Поезд дернулся, поехал, проводник принес белье, мы застелили матрасы, переоделись и улеглись. Сестра внизу. Я на верхней полке.
Вернулся мужик с орлом и девицей на груди. Дыхнул смесью дыма и перегара, кряхтя, забрался на полку и захрапел. Заснул и я.
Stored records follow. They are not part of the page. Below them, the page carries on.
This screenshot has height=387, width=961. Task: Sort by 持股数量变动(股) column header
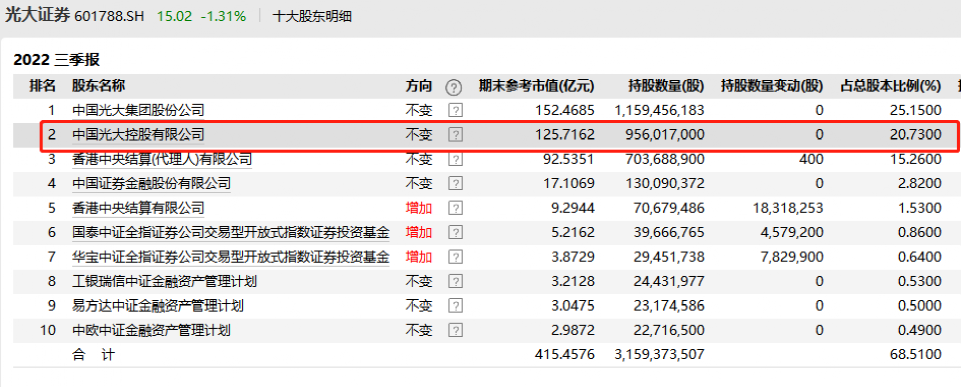(x=772, y=86)
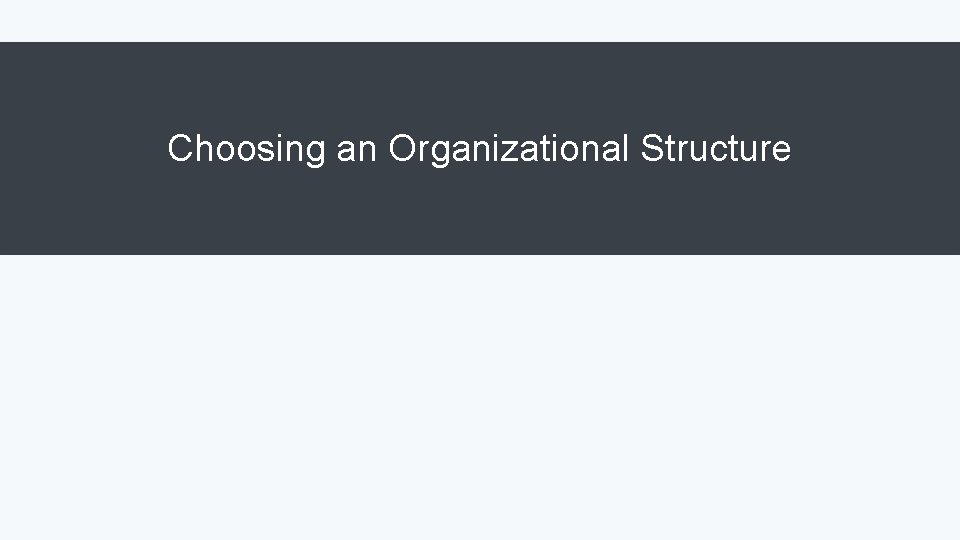Select the capital "S" in Structure
This screenshot has height=540, width=960.
tap(653, 148)
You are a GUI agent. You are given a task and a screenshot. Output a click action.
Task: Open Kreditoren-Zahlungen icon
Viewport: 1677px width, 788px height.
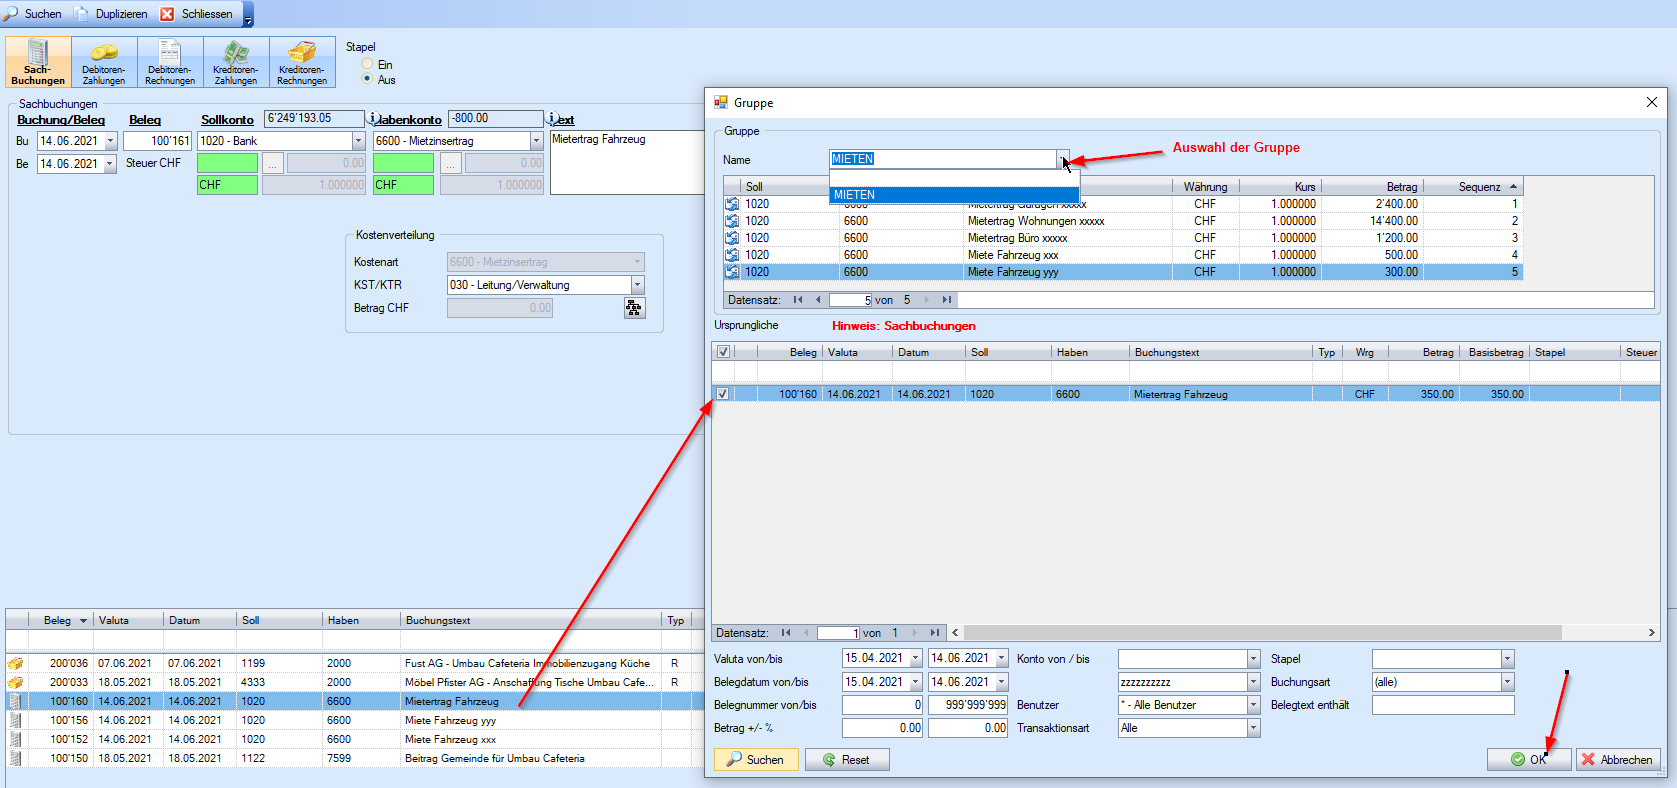[x=236, y=62]
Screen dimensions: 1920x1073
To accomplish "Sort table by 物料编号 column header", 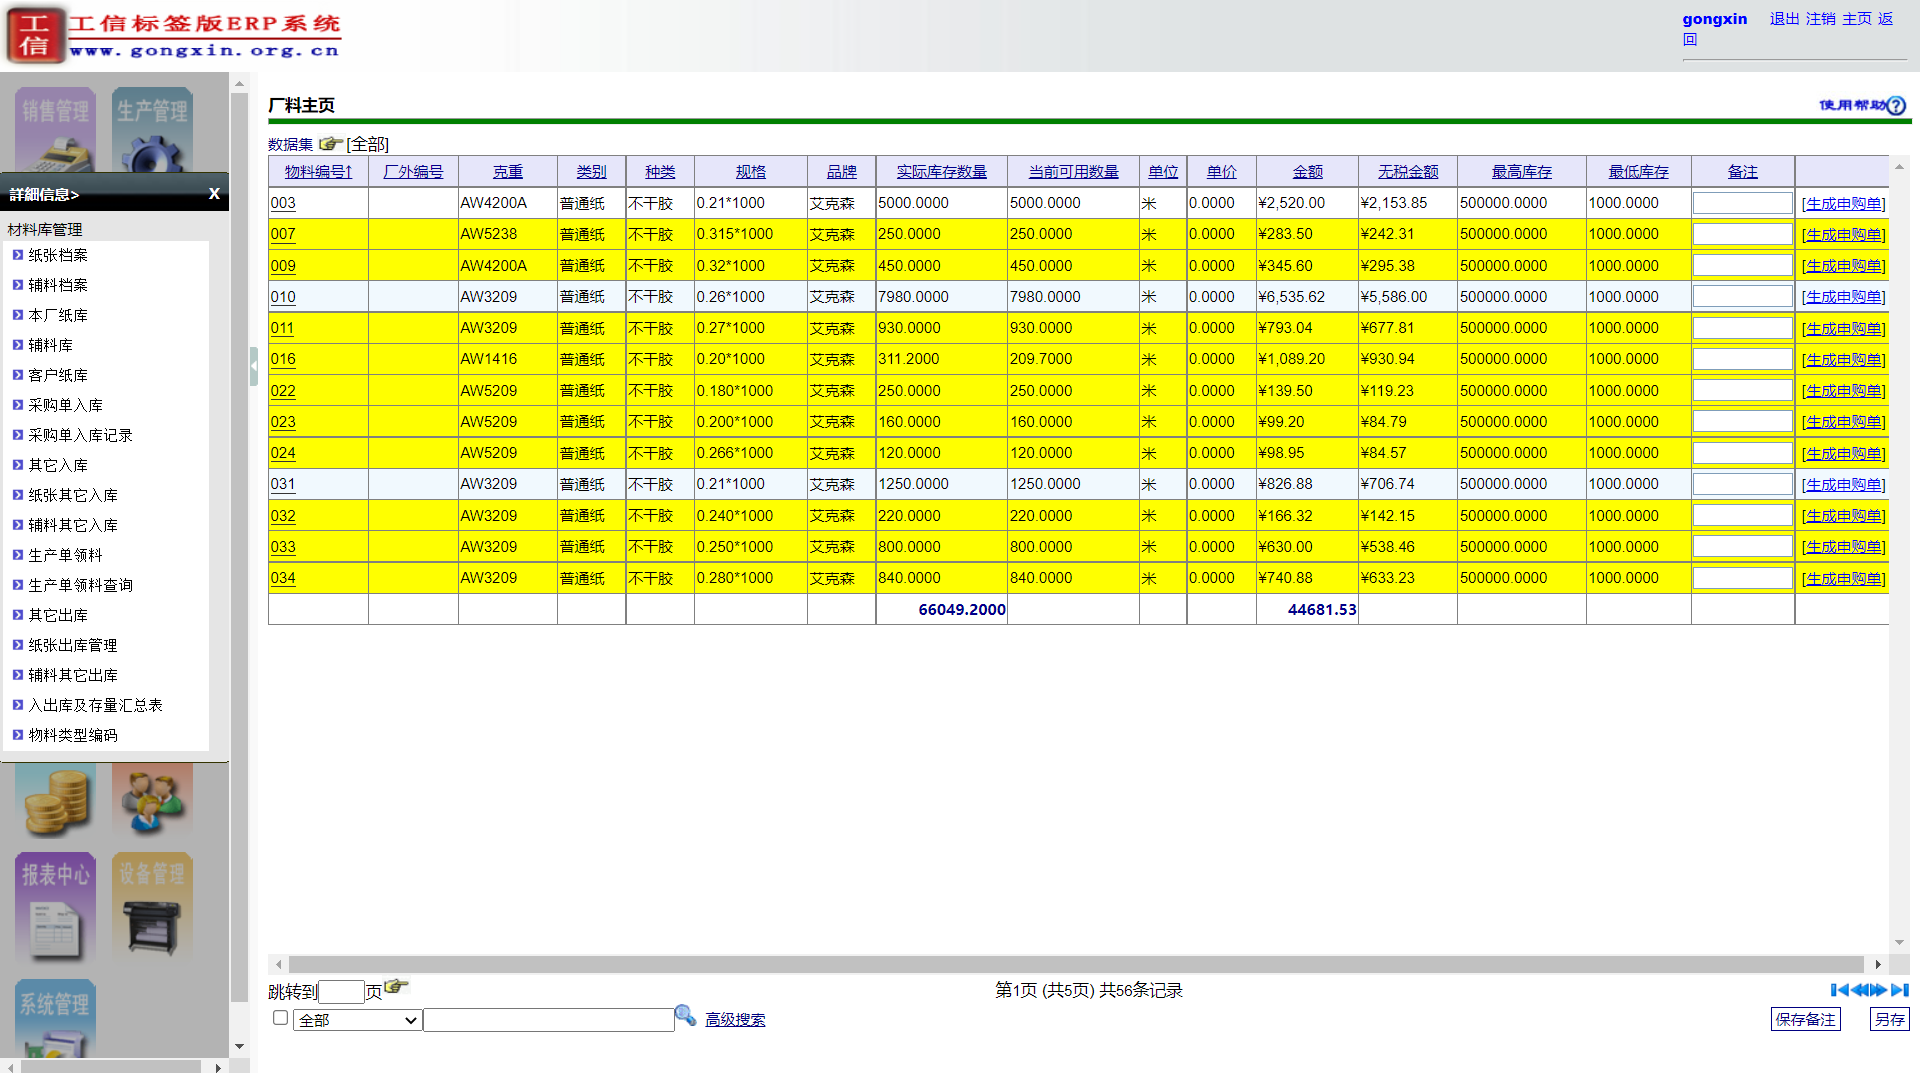I will (318, 172).
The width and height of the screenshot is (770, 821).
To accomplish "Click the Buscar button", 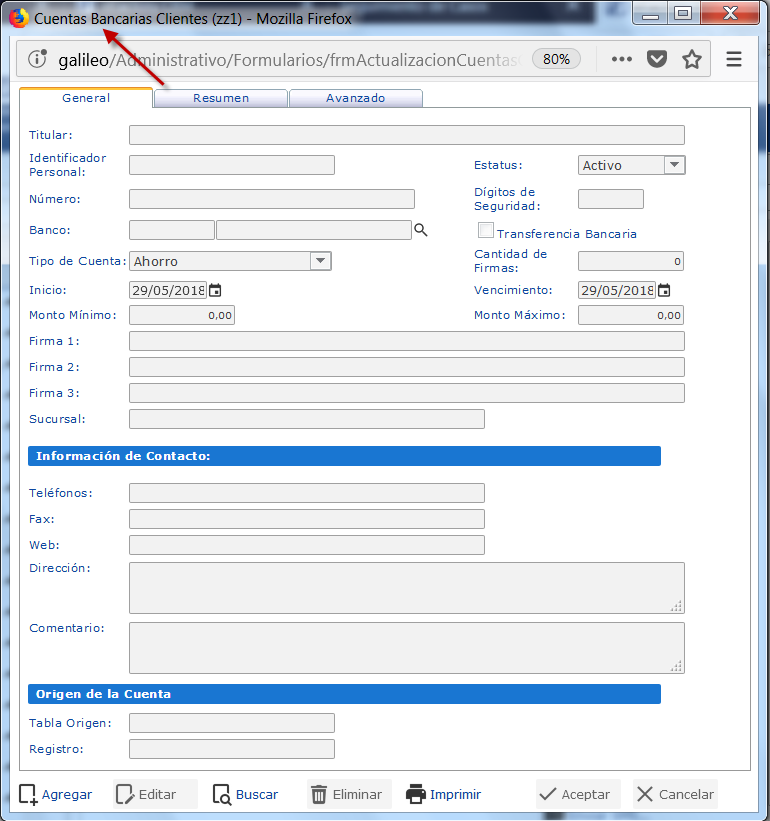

Утром проводница начала собирать белье за четыре часа до Москвы. Народ ворчал, но связываться не хотел, отдавал смятое за ночь сероватое тряпье, скручивал матрасы, запихивал их на самую верхнюю полку для сумок и чемоданов, вздыхал и садился досыпать на нижние грязно-коричневые лежанки. Поезд, как и положено, стучал колесами, холодное солнце лезло в глаза, слепило.
Мужик с усталыми ногами после очередного перекура дыхнул сигаретным запахом, протянул руку и сказал:
– Витя.
– Гена, ― ответил я.
– Обмоем знакомство. – Он неторопливо, но, как оказалось, быстро нагнулся к сумке, вытащил бутылку с третью прозрачного содержимого, влил его в два стакана, всю ночь звеневших ложечками, стукнул, чокаясь почерневшими подстаканниками. Запрокинув голову, выпил свой и удивленно увидел мой, оставшийся на столе нетронутым.
– Болеешь? – сочувственно спросил он.
– Я ему выпью, враз заболеет! – ответила сестра.
– Сочувствую, – ответил мужик мне.
Поднял второй стакан, сказал:
– За вас, мадам! – и поставил опустевшую тару на скатерку, засыпанную крошками.
Я вздохнул. Он сочувственно спросил:
– Жена?
– Сестра, – ответил я и объяснил: – С похорон едем. Батю похоронили.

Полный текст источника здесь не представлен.